Prison movies tend to depend on the "chemistry" between two or more male actors, but previously there has been a tacit understanding that these relationships are non-sexual, however unlikely this might be in an actual prison. This movie quickly and flamboyantly explodes the idea of chasteness between its two leads. There's not even the oblique slow-burn courtship of the cowboys on Brokeback Mountain, edging towards intimacy while insisting to themselves that neither of them is "queer". This one gets to the lowdown almost immediately, which is sort of played for laughs, and sort of not. Carrey does a variation on his gurning, manic livewire, who seems turned on more by his love of duplicity than anything else: his blagging his way on to the board of an old-money Texas law firm is just one of many scams that keep outdoing one other in unlikeliness.

Unlikely? "Impossible" is closer to it – until you learn that Russell is a real-life character whose escapades are all based in fact. He operated under 14 different aliases, twice walked out of prison and into jobs where he became CEO of the company, and impersonated an FBI agent to report himself no longer wanted. Carrey, inverting the premise of his fall-guy in The Truman Show, offers a man who is most happily himself when he's taking the world for a ride; you can quite believe the highs he enjoys from this pathological need to deceive. What he doesn't convey so easily is his love of the eponymous Phillip.
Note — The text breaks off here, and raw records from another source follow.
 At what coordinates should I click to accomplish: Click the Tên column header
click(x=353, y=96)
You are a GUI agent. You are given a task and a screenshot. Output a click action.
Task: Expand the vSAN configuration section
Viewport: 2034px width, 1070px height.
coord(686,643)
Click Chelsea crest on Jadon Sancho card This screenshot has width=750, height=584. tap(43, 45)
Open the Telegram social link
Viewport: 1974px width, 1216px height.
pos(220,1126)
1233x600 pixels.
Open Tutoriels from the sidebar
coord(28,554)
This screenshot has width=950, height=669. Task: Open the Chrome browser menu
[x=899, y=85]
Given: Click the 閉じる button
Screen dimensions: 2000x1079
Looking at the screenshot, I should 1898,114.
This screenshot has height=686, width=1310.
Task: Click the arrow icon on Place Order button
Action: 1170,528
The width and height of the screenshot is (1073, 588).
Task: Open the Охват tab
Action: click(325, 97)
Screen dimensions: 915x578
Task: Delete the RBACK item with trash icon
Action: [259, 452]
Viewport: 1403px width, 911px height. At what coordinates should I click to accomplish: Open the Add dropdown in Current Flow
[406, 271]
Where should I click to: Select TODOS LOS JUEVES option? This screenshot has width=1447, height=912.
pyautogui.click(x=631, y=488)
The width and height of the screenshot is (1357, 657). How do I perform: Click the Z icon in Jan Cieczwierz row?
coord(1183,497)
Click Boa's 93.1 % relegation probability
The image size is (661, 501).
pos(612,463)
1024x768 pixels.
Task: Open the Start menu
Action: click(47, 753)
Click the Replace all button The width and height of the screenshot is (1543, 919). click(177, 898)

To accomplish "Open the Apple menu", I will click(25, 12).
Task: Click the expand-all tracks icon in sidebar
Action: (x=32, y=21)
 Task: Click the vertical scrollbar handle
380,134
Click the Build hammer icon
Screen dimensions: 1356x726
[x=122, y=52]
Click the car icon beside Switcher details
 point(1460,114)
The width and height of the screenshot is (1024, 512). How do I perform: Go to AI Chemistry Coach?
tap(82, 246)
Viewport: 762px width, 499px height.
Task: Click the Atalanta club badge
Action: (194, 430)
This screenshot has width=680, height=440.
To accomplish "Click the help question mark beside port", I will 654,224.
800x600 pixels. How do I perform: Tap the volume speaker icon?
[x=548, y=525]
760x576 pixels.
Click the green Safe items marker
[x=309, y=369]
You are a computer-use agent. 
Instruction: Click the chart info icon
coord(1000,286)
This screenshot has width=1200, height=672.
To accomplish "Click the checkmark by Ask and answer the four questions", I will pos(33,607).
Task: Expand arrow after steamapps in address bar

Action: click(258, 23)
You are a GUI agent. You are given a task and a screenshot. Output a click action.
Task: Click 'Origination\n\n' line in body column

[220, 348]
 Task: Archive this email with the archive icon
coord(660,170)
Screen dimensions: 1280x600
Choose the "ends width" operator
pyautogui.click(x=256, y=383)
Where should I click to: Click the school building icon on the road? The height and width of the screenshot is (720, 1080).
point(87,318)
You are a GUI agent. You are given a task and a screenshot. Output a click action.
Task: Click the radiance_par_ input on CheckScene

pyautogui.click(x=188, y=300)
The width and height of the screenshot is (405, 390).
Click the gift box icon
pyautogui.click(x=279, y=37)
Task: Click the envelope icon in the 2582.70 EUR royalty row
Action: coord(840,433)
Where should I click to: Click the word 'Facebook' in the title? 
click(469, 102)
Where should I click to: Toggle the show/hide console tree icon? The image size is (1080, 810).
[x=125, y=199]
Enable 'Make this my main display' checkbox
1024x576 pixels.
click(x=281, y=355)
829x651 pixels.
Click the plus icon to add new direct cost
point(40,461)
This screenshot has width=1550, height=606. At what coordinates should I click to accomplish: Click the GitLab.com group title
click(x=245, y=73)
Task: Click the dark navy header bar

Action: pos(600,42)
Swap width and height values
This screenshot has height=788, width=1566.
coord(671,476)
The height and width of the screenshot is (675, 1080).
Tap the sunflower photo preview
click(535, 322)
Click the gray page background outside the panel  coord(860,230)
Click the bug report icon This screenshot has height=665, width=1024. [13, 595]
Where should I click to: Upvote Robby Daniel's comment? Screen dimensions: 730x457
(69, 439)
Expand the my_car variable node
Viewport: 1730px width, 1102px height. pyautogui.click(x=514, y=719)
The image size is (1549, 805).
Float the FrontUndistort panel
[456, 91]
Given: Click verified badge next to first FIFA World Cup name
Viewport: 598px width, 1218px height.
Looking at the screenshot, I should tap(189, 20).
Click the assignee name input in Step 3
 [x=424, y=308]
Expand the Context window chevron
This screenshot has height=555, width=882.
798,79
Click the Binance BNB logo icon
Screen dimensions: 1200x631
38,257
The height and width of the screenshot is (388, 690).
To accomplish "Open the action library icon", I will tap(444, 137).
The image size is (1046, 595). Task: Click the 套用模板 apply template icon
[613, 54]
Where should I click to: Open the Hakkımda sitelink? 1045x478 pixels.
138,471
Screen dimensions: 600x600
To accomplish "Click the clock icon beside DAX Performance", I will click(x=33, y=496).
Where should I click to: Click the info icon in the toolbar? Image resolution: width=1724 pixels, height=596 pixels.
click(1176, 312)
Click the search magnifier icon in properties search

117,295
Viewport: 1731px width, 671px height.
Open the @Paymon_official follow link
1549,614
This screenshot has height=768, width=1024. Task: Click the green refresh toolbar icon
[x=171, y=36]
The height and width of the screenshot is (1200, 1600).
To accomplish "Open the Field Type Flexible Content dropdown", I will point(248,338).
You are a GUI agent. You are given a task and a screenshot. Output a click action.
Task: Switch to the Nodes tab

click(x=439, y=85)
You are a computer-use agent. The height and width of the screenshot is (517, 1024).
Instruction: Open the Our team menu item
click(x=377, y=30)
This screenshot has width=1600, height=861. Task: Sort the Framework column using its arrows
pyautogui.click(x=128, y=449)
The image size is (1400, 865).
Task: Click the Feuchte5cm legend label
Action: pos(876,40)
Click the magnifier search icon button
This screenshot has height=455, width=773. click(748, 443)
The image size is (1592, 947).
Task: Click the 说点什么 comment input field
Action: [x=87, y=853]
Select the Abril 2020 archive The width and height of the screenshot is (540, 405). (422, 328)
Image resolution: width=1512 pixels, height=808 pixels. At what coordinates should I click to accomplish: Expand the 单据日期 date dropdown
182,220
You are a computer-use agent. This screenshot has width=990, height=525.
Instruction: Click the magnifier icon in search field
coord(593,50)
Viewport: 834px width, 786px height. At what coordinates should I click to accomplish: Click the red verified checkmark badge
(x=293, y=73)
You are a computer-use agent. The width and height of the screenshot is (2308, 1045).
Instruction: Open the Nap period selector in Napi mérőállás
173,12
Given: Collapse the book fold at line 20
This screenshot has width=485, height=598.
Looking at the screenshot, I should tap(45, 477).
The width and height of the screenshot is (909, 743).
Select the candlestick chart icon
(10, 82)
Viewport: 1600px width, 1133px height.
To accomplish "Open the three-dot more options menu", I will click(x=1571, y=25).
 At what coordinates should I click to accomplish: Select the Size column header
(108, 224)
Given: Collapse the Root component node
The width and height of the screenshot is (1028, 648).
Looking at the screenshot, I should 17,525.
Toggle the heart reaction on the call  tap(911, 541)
Carrey is many things but he is not a natural romantic, and McGregor, while pretty enough, hasn't the overpowering charisma to make someone like Steven flip (the latter is too canny, too watchful).

There are moments to enjoy of fine dramatic cheek – Steven's nerveless bluffing in the chambers of a judge – and a wrongfooting sense of comedy that will recall the cynical smarts of Bad Santa. But what the film most eagerly promotes – the romance of Steven's helpless, puppyish devotion – is its least persuasive element. All praise to the writer-directors for adapting such bold material to mainstream cinema, but the slippery, protean nature of their hero isn't obviously heartwarming. The real Russell today occupies a small concrete cell in the maximum-security wing of a Dallas prison. His food and mail are pushed through a slot in his cell door. He is serving a 144-year sentence for embezzlement, and spends 23 hours of the day locked up. Not heartwarming and, when you think of him like that, not funny either.